Ao tempo em que escreveram sua admirável Constituição de sete artigos, que continua a mesma por mais de 200 anos, os fundadores da nação americana nada tinham contra um bom copo na hora certa. Eram cidadãos eruditos e respeitáveis, mas gostavam da vizinhança de um barril. O primeiro presidente, George Washington, apreciava uma mistura de rum, cerveja, ovos, creme e açúcar. Thomas Jefferson entornava três doses por dia. E o general Ulysses Grant ganhou a Guerra de Secessão auxiliado pelos pileques. Foi eleito presidente dos EUA. Entre 1920 e 1933, para acabar com o insulto ao fígado, o governo americano baixou uma proibição geral ao consumo de álcool. Era o traço puritano agindo. O lado libertino da nação se rebelou. Nunca se bebeu tanto nos EUA como durante a chamada Lei Seca. Em 1960, o charmoso John Kennedy se elegeu presidente tendo como pai um empresário que contrabandeara bebidas. Kennedy não tinha preconceito contra uísque e charutos e levava sua paixão pelo sexo a tal ponto que, além da caça diária a atrizes, secretárias e garçonetes, chegava a contratar prostitutas para situações de emergência.

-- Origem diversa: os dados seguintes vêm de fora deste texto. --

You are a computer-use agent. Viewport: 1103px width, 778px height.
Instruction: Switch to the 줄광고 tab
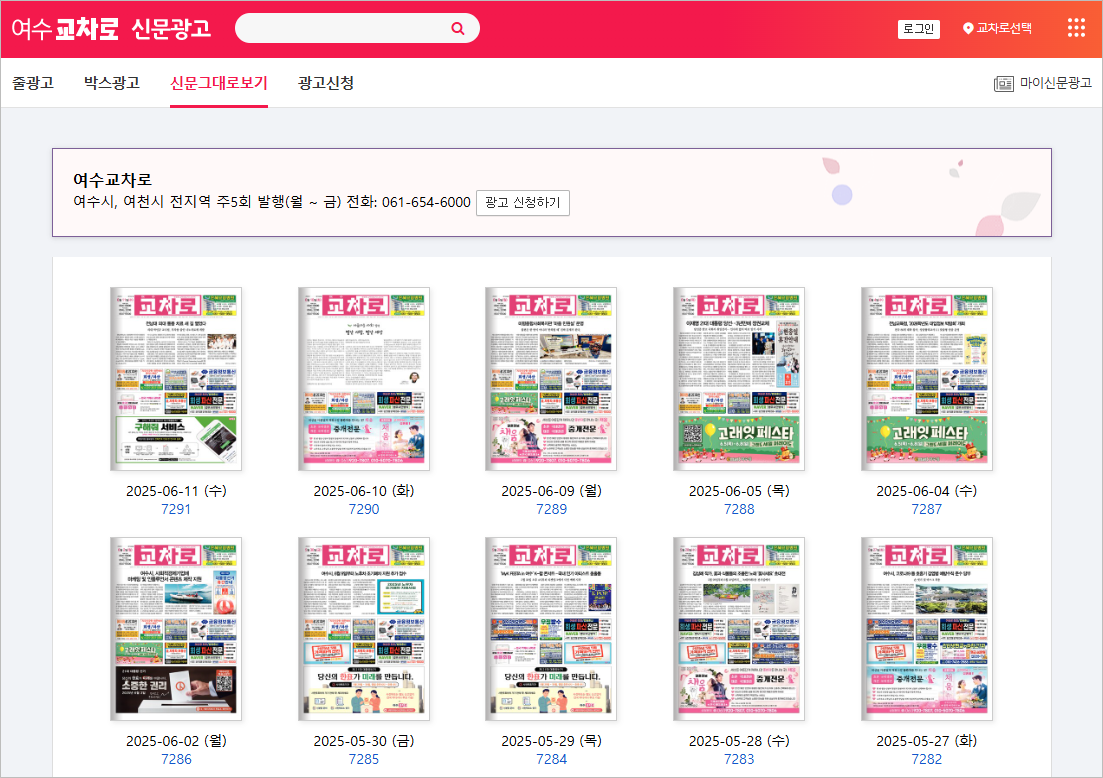(x=33, y=84)
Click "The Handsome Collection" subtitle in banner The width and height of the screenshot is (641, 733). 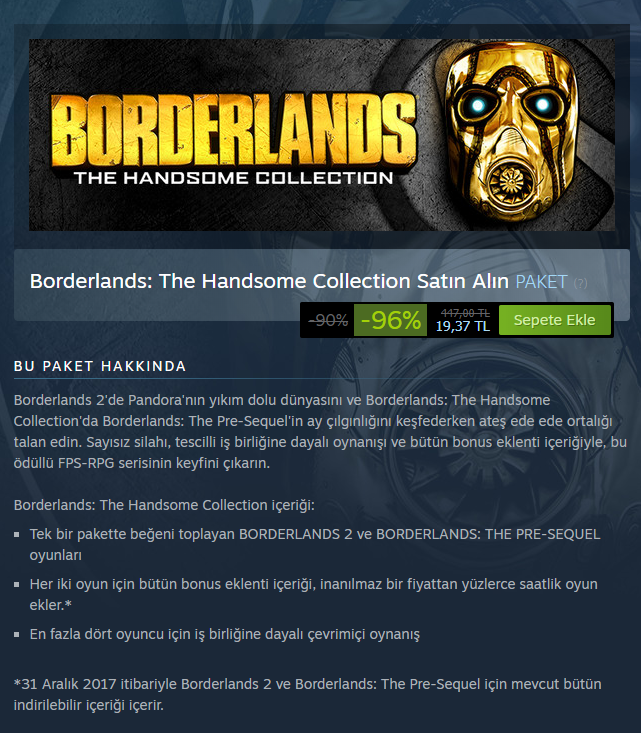(233, 178)
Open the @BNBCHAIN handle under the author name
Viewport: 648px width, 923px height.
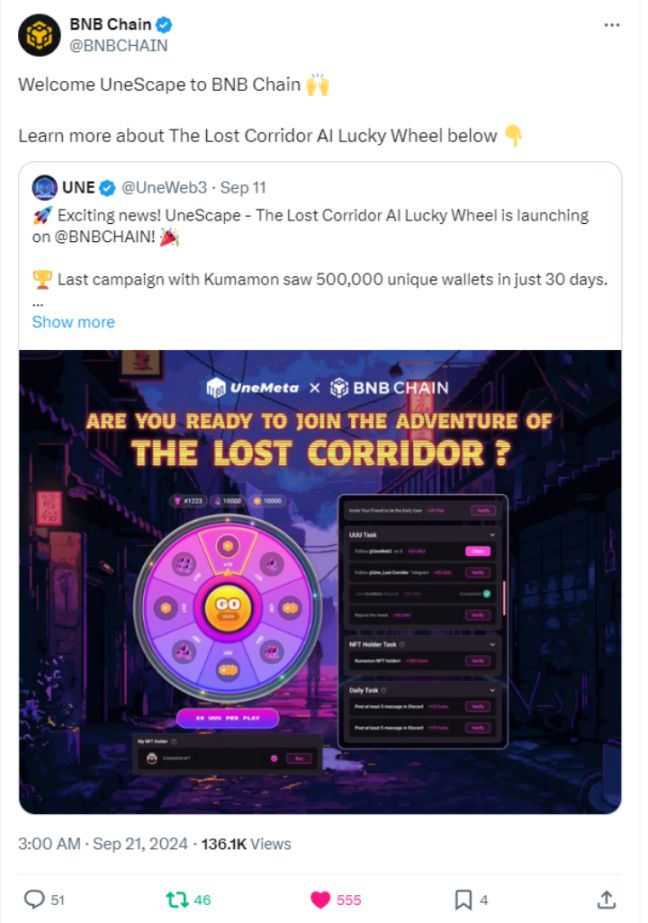[x=118, y=45]
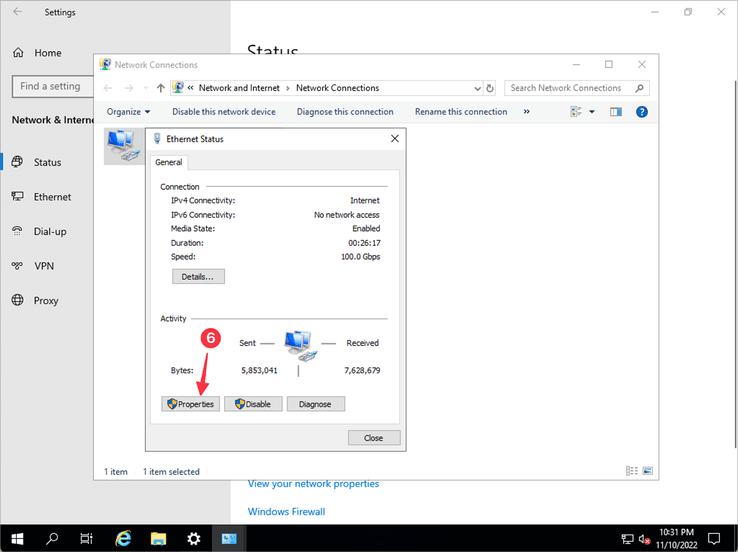Refresh the Network Connections folder
738x552 pixels.
[x=489, y=88]
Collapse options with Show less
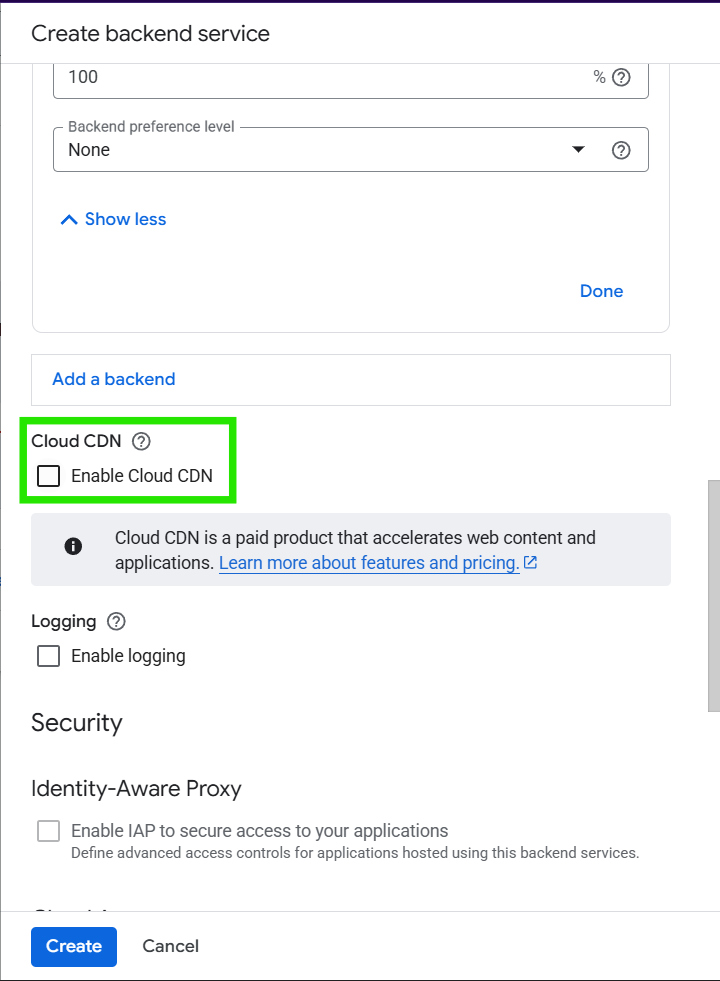Screen dimensions: 720x981 pyautogui.click(x=125, y=220)
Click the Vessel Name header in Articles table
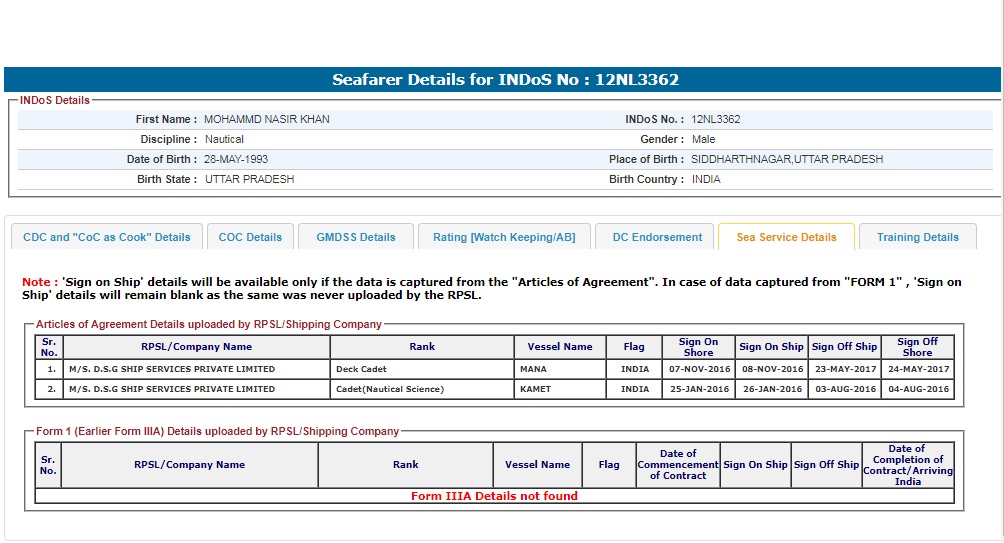This screenshot has height=543, width=1004. [560, 347]
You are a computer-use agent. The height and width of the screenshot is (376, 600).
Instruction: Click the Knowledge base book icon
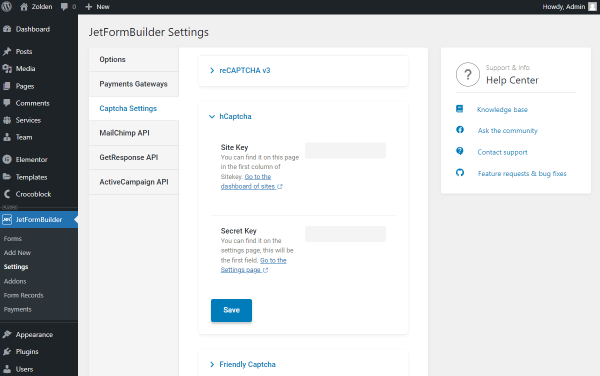(460, 109)
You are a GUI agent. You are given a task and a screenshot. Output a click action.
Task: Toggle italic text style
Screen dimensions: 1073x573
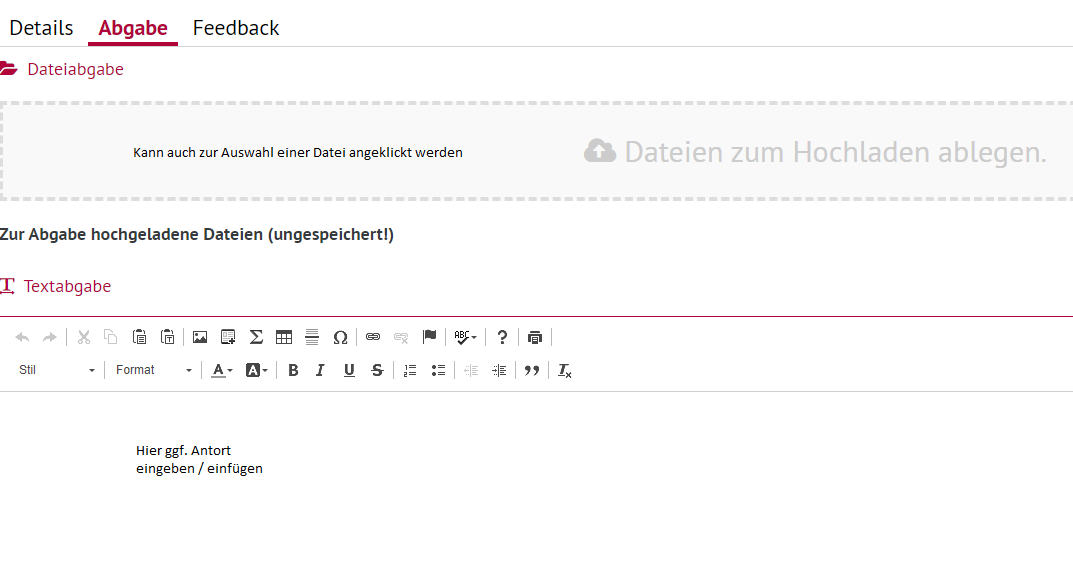pyautogui.click(x=320, y=370)
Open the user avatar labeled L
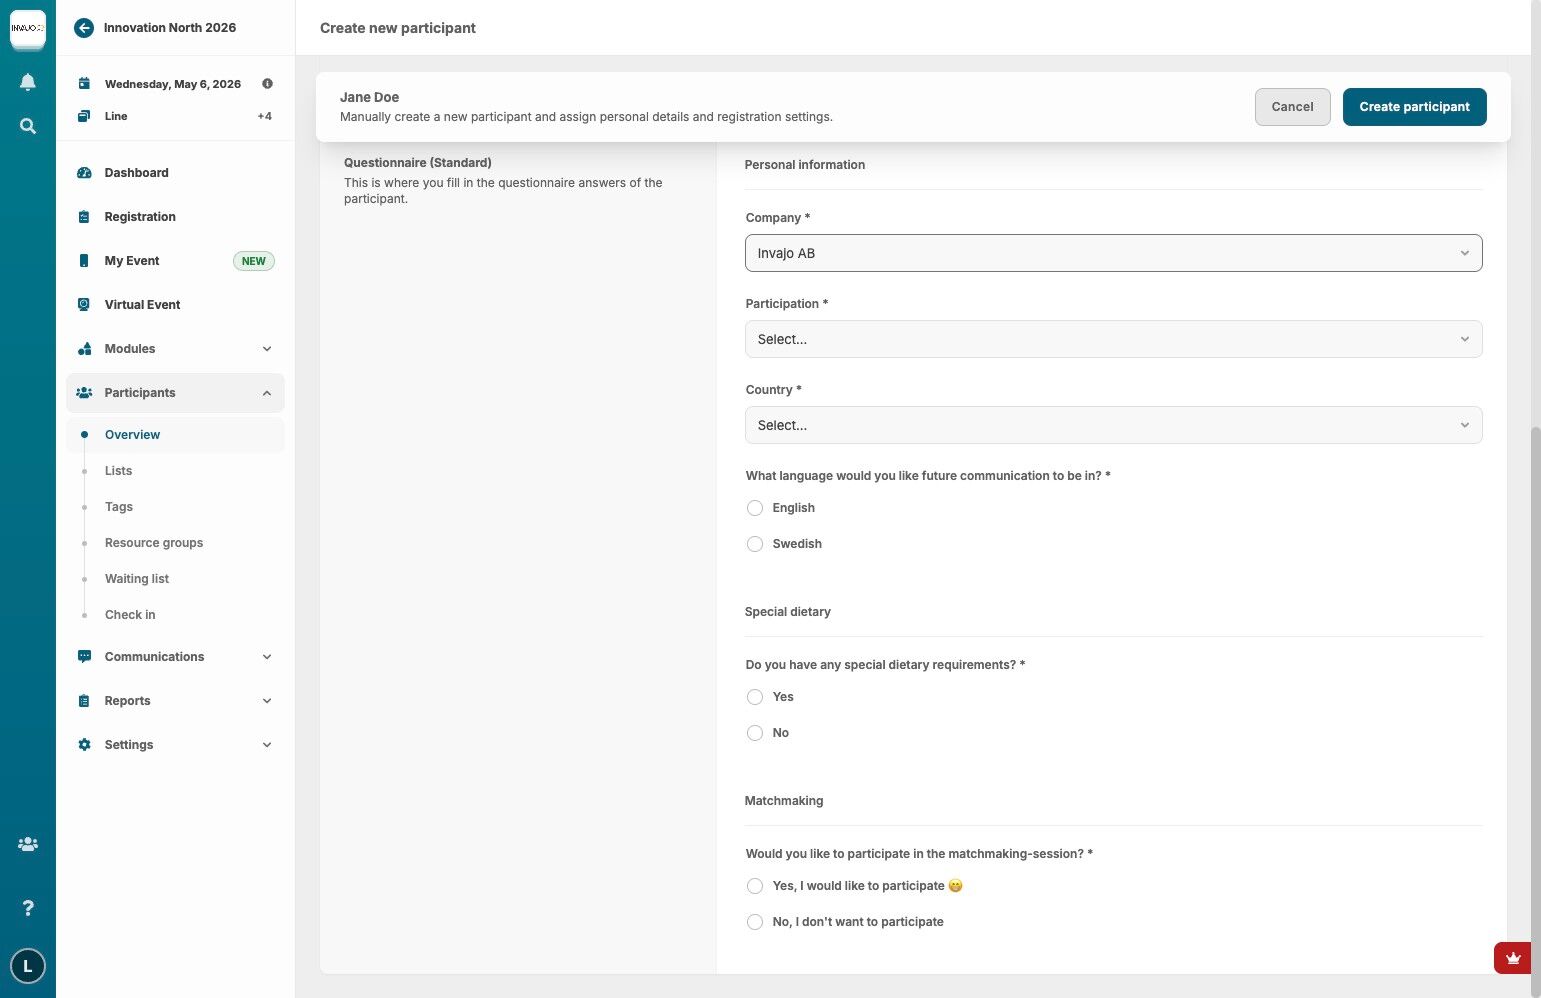Screen dimensions: 1541x998 point(28,966)
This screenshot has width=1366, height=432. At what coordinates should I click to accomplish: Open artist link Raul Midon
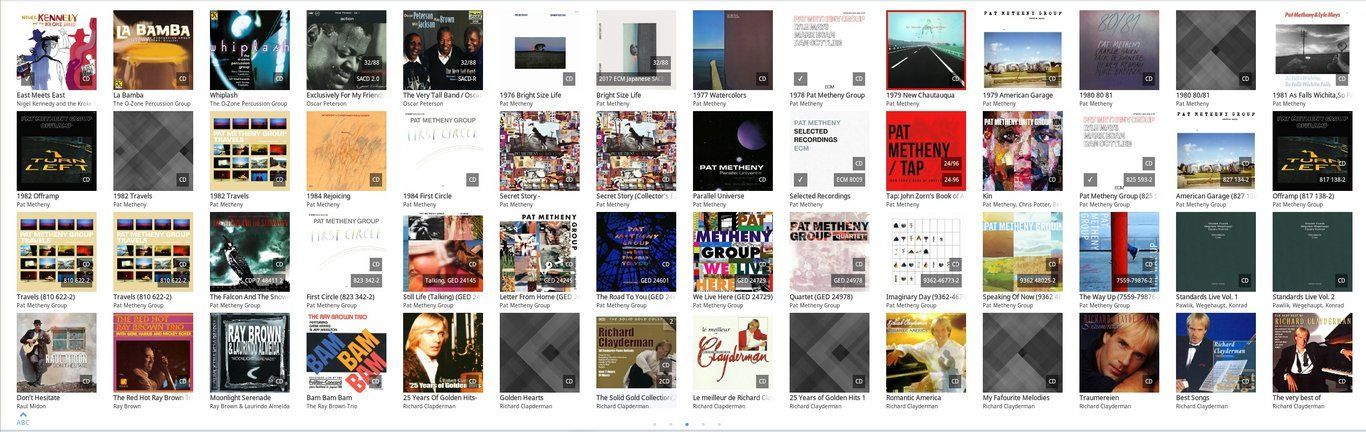tap(31, 406)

Hoje, a vida anda áspera nos EUA. Fumar em Nova York dá multa. Beber, como diz Bush, é uma atividade que clama pela intervenção divina. O sexo ainda é permitido, mas o presidente Bill Clinton aprendeu que é preciso tomar cuidado. Por divertir-se com uma estagiária e um charuto no Salão Oval da Casa Branca, Clinton quase perdeu o emprego. Os franceses, os russos e os japoneses bebem, fumam e fazem sexo com mais naturalidade. Os ianomâmis e os esquimós também fazem. O problema do governo Lula não é um drinque a mais ou a menos, a não ser para os puritanos do New York Times. O problema está é na ressaca geral que se abateu sobre o governo petista quando teve de engolir tudo aquilo que pregou durante vinte anos. Foi um gesto heróico. Mas, agora, espera-se que a turma de Lula acorde desse porre ideológico. E comece a governar. Hoje.’